The white man stopped the motorcycle in front of the garage. Giving Sheku a smile, he removed his goggles and stripped off his gloves.

“How de day, sah?” Sheku asked.

“I de manage,” Mister Henry said over the bubbling putt-putt and pop of the engine. He tossed a ring of keys to Sheku.

Sheku caught the keys and unlocked the gate and pulled it open.

Mister Henry gunned the Honda up the incline into the garage, where he stopped it between a drum of petrol and stacks of shovels and head pans. Sheku waited at the gate while the young man dismounted and removed his helmet.
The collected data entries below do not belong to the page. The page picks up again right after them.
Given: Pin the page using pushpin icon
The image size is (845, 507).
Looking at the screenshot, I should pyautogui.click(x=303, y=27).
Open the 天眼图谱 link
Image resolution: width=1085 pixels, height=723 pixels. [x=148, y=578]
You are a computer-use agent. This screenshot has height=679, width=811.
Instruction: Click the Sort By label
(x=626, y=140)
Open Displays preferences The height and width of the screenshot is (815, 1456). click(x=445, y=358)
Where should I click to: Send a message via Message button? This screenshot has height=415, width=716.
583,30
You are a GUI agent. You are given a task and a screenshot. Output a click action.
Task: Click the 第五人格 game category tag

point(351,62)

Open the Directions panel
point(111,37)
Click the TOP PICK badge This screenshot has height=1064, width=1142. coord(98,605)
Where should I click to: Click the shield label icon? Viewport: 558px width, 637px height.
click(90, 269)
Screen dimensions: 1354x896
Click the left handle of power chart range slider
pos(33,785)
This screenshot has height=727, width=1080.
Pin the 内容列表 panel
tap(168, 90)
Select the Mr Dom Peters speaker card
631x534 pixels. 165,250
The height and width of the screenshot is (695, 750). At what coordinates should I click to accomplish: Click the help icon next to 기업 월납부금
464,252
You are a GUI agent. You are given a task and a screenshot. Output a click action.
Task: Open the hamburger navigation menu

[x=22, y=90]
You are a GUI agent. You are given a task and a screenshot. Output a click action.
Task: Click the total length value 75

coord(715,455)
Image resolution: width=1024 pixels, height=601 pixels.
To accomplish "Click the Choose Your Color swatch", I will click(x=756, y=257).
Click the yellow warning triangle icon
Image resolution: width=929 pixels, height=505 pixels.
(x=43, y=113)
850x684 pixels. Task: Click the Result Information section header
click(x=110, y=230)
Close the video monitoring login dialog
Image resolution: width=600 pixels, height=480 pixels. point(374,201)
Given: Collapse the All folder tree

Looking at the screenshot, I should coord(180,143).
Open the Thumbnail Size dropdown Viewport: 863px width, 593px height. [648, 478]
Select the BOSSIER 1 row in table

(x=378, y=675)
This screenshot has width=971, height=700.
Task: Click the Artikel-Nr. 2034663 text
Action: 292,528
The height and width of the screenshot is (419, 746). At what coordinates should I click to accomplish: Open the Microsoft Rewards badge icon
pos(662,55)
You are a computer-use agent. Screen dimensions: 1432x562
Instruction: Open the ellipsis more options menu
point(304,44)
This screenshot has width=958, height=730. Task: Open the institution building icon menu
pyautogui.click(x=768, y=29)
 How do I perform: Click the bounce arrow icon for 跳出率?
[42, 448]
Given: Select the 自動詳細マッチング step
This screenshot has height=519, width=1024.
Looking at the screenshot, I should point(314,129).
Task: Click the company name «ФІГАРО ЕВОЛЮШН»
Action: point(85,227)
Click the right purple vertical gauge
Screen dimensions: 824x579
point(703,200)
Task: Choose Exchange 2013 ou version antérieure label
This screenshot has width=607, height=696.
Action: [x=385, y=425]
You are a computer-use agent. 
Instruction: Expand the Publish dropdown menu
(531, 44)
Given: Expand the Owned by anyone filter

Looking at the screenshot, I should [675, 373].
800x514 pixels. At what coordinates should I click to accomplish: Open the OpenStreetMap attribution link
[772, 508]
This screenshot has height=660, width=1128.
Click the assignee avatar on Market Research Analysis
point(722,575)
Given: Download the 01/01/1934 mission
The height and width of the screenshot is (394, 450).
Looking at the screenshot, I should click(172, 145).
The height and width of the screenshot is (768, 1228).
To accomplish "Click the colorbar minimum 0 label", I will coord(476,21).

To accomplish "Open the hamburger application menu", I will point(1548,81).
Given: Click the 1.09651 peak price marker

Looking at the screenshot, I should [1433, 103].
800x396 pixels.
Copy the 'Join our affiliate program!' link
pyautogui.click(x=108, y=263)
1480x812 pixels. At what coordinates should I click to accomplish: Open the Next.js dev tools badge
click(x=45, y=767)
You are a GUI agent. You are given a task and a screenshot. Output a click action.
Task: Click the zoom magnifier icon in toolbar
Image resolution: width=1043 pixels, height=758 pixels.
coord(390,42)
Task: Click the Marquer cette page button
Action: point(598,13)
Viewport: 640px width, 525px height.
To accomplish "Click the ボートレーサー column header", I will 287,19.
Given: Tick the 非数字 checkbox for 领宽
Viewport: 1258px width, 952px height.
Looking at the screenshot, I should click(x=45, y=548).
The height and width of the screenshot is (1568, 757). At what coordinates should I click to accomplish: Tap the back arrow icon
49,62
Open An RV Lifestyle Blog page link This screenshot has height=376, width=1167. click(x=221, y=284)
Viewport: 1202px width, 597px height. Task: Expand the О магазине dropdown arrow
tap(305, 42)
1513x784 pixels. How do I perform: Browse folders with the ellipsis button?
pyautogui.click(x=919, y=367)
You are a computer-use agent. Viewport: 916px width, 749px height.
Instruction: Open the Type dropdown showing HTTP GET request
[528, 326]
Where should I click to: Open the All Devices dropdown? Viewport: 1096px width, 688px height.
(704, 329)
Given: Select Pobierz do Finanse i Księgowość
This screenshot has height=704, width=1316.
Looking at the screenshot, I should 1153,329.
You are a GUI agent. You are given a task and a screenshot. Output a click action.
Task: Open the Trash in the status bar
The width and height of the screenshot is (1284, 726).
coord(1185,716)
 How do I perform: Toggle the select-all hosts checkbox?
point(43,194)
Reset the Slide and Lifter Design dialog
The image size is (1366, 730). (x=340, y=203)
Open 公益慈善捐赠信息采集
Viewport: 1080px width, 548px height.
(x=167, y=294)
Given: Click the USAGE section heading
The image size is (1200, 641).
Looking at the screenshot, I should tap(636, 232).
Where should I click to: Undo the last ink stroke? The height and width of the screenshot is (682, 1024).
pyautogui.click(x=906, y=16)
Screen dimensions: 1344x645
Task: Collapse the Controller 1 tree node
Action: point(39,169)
When he came out of the garage, Sheku entered and loosened the rubber that held the shovels on the back of the Honda.

Mister Henry went across the bare earth and up the stairs to the long covered porch and unlocked the double doors. “Sheku, come upsai,” he called over his shoulder as he entered the house.

Sheku finished stacking the implements against the wall, secured the gate and climbed the stairs. He approached the threshold of the open doorway and stopped and waited. He heard Mister Henry opening windows in his bedroom.

“Sheku!”

Sheku stepped out of his halfbacks and went barefoot across the cool tile floor toward the hall. The shadowy room contained bamboo chairs, a dining table, a writing table. On both of the tables were coal-oil lamps.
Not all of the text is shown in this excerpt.